Der Christ hat keine Angst das Zentrum zu verlassen und in die Peripherien zu gehen, weil er sein Zentrum in Jesus Christus hat. Er befreit uns von der Angst. In seiner Gegenwart können wir an jedem Ort sicher vorangehen, auch durch die dunklen Momente des Lebens, weil wir wissen, dass, wo auch immer wir hingehen, der Herr uns mit seiner Gnade vorausgeht, und unsere Freude ist es, die frohe Botschaft, dass er mit uns ist, mit den anderen zu teilen.

Nachdem die Jünger Jesu auf Mission ausgesandt worden waren, kehrten sie begeistert über ihre Erfolge zurück. Aber Jesus sagte zu ihnen: »Doch freut euch nicht darüber, dass euch die Geister gehorchen, sondern freut euch darüber, dass eure Namen im Himmel verzeichnet sind« (Lk 10,20). Nicht wir sind es, die die Welt retten, nur Gott rettet sie.

Die Männer und Frauen unserer Zeit laufen Gefahr, in einer individualistischen Traurigkeit zu leben, isoliert auch inmitten einer Fülle von Konsumgütern, von denen allerdings viele ausgeschlossen bleiben. Oft herrscht ein Lebensstil vor, der dazu führt, seine Hoffnung auf ökonomische Sicherheiten zu setzen oder auf Macht oder rein irdischen Erfolg. Dieses Risiko besteht auch für die Christen. »Es ist offenkundig, dass an einigen Orten eine geistliche ›Wüstenbildung‹ stattgefunden hat; sie ist das Ergebnis des Planes von Gesellschaften, die sich ohne Gott aufbauen wollen«, sagt Papst Franziskus (Apostol. Schreiben Evangelii gaudium, 86). Aber das darf uns nicht entmutigen, worauf uns Benedikt XVI. bei der Eröffnung des Jahres des Glaubens hinwies: »In der Wüste entdeckt man wieder den Wert dessen, was zum Leben wesentlich ist; so gibt es in der heutigen Welt unzählige, oft implizit oder negativ ausgedrückte Zeichen des Durstes nach Gott, nach dem letzten Sinn des Lebens. Und in der Wüste braucht man vor allem glaubende Menschen, die mit ihrem eigenen Leben den Weg zum Land der Verheißung weisen und so die Hoffnung wach halten« (Predigt in der heiligen Messe zur Eröffnung des Jahres des Glaubens, 11. Oktober 2012).
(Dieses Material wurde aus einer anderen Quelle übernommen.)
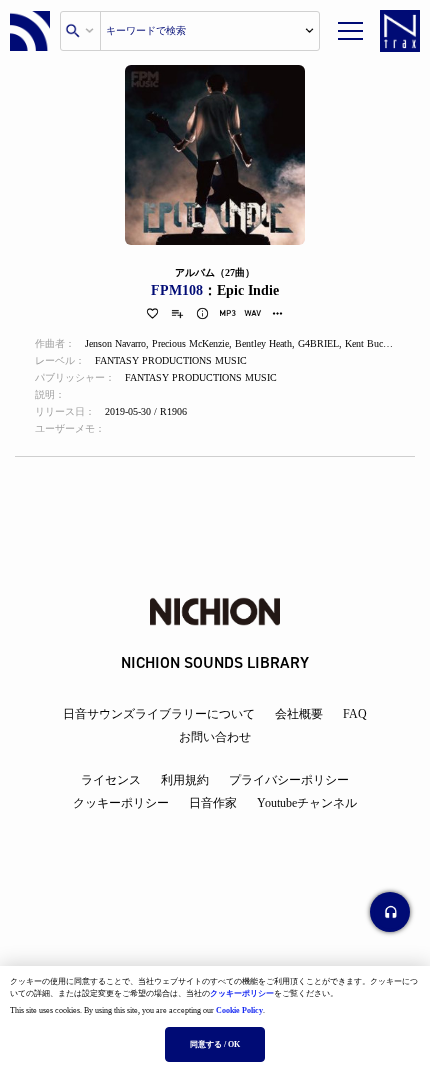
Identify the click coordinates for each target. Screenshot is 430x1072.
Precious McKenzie (190, 343)
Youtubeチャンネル (307, 803)
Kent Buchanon (376, 343)
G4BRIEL (318, 343)
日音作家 (213, 803)
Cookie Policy (239, 1010)
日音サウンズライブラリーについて (159, 714)
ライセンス (111, 780)
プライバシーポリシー (289, 780)
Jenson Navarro (115, 343)
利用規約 (185, 780)
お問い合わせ (215, 737)
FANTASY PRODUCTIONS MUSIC (171, 360)
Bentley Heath (263, 343)
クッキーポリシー (242, 993)
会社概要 (299, 714)
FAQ (355, 714)
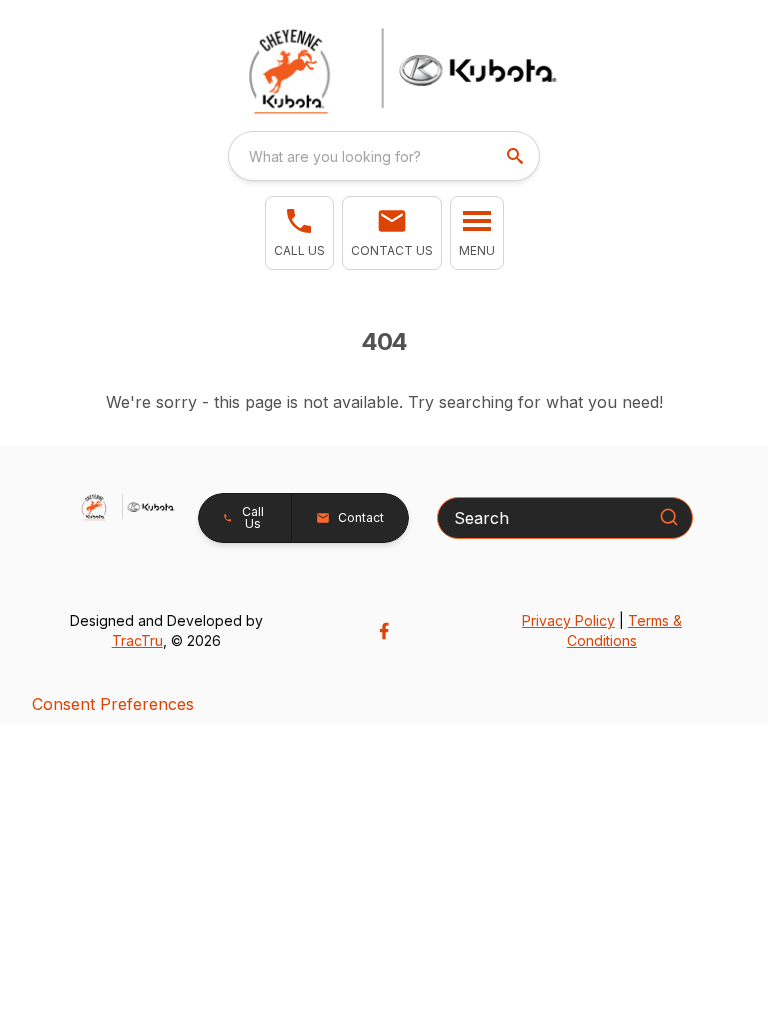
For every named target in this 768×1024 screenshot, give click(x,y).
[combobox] (384, 156)
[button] (299, 233)
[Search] (669, 517)
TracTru (137, 640)
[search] (517, 156)
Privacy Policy (568, 620)
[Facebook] (384, 631)
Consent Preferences (113, 704)
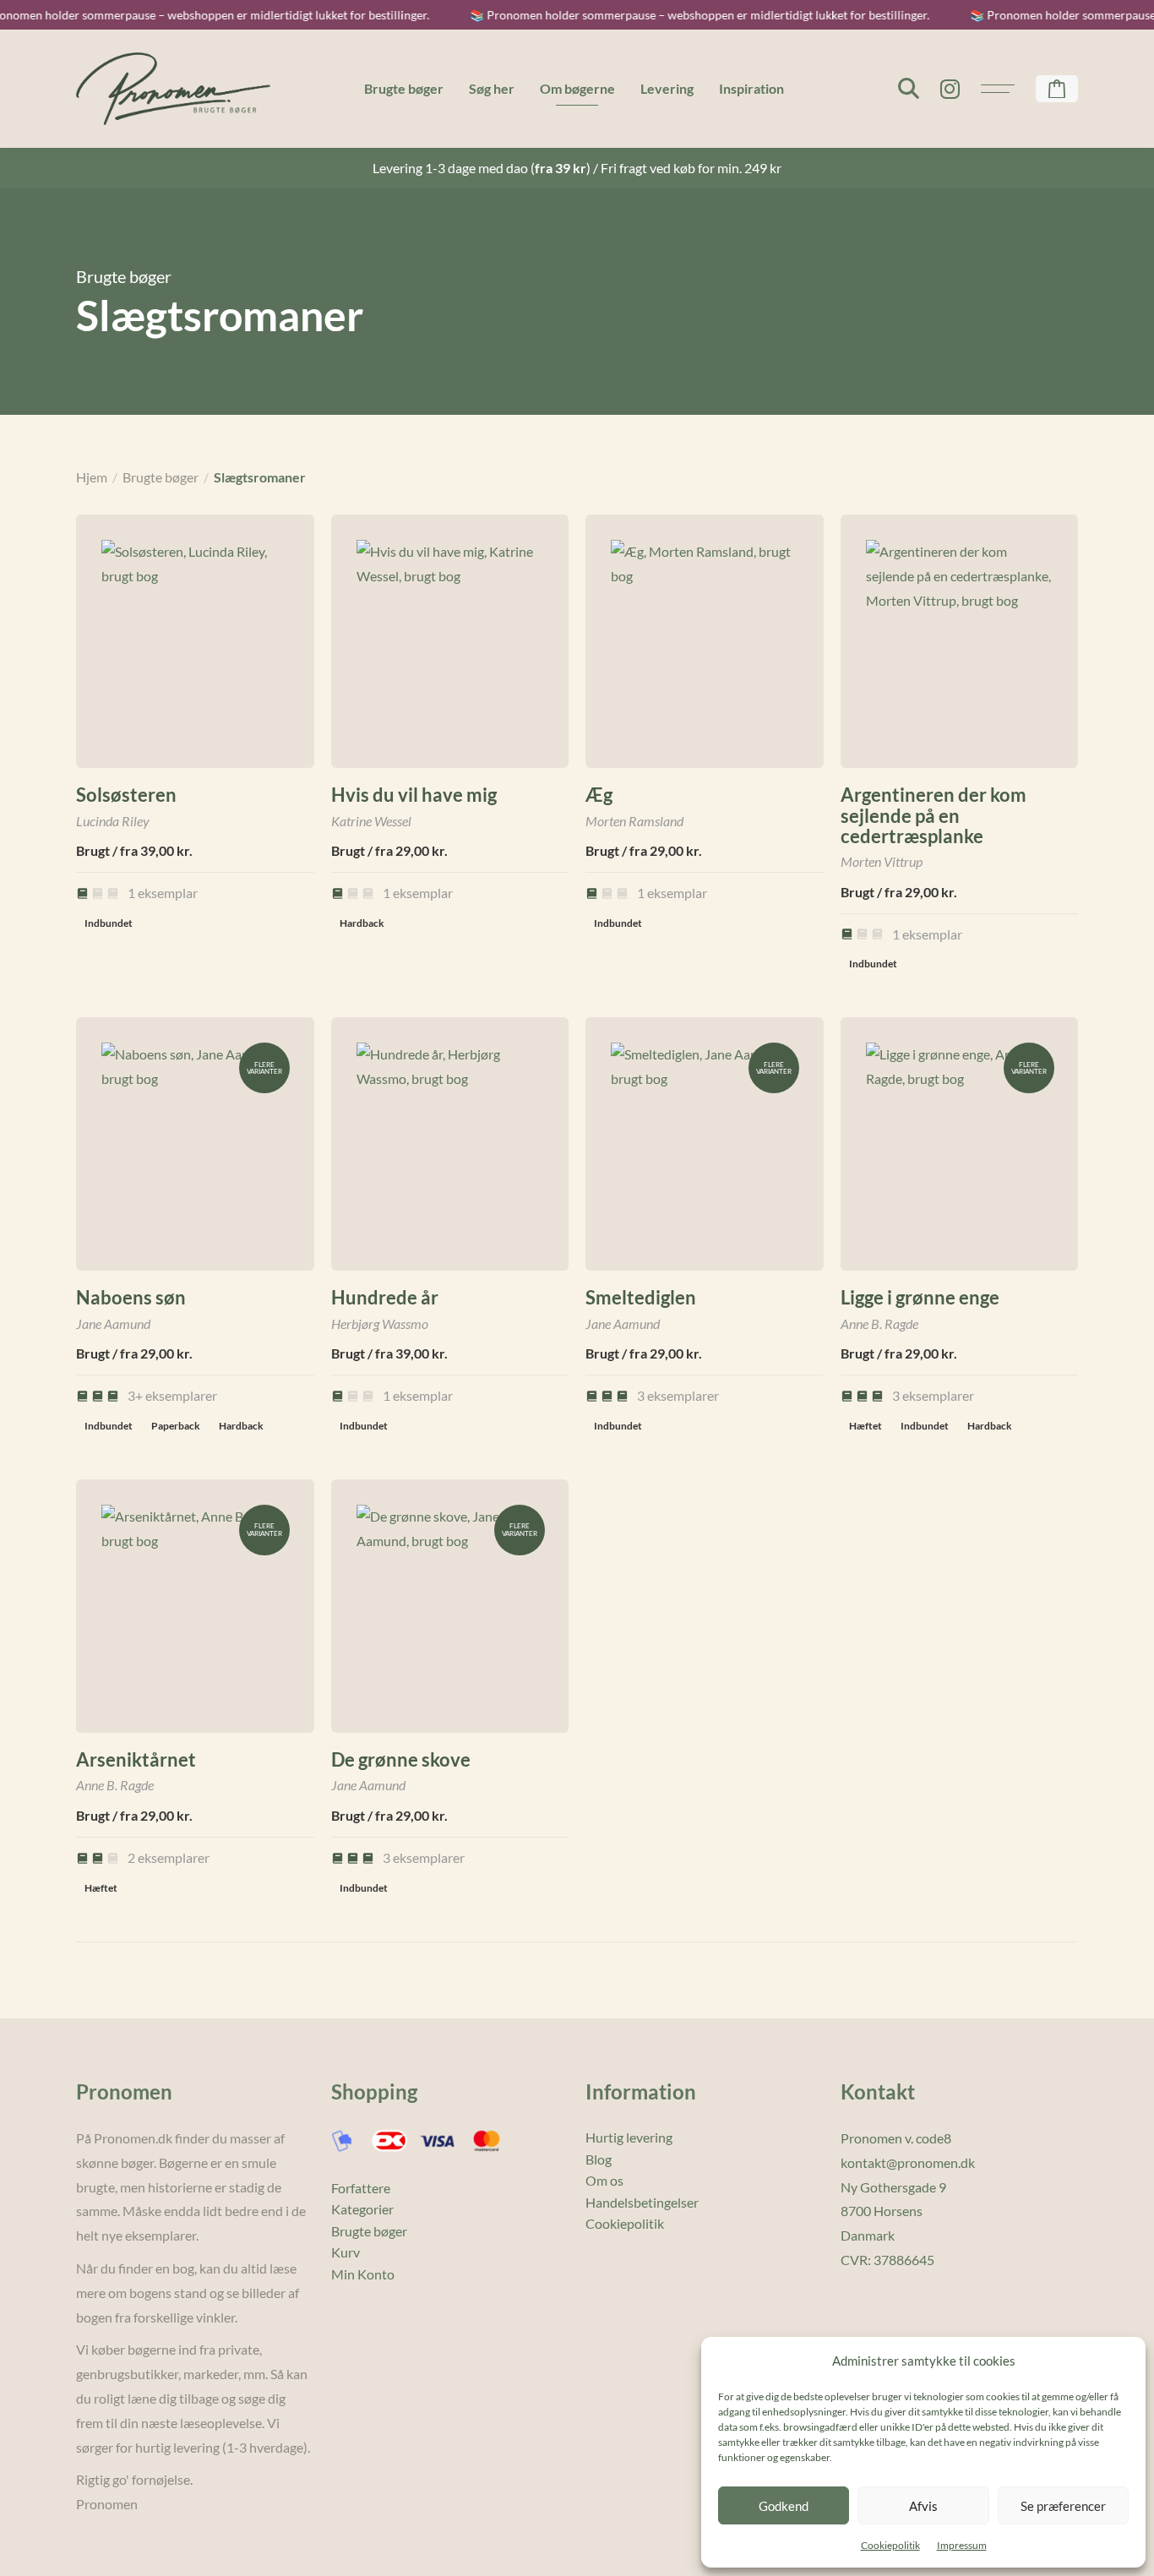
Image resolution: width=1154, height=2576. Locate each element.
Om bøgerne (577, 88)
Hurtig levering (628, 2137)
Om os (604, 2180)
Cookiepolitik (890, 2545)
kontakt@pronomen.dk (908, 2162)
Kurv (345, 2252)
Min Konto (363, 2274)
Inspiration (751, 88)
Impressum (962, 2545)
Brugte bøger (404, 88)
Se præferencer (1063, 2505)
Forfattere (360, 2188)
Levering (667, 88)
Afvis (923, 2505)
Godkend (783, 2505)
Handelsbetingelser (642, 2202)
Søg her (491, 88)
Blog (598, 2159)
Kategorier (362, 2209)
Papst Franziskus lädt ein, auch mit dem »Meeting für die Freundschaft unter den Völkern«, an dieser Rückkehr zum Wesentlichen mitzuwirken: zum Evangelium Jesu Christi. »Die Christen haben die Pflicht, es ausnahmslos allen zu verkünden, nicht wie jemand, der eine neue Verpflichtung auferlegt, sondern wie jemand, der eine Freude teilt, einen schönen Horizont aufzeigt, ein erstrebenswertes Festmahl anbietet. Die Kirche wächst nicht durch Proselytismus, sondern ›durch Anziehung‹« (Evangelii gaudium, 14), das heißt »durch ein persönliches Zeugnis, eine Erzählung, eine Geste oder die Form, die der Heilige Geist selbst in einem konkreten Umstand hervorrufen kann« (ebd., 128).

Der Heilige Vater weist die Verantwortlichen und die Teilnehmer des Meetings auf zwei besondere Aspekte hin.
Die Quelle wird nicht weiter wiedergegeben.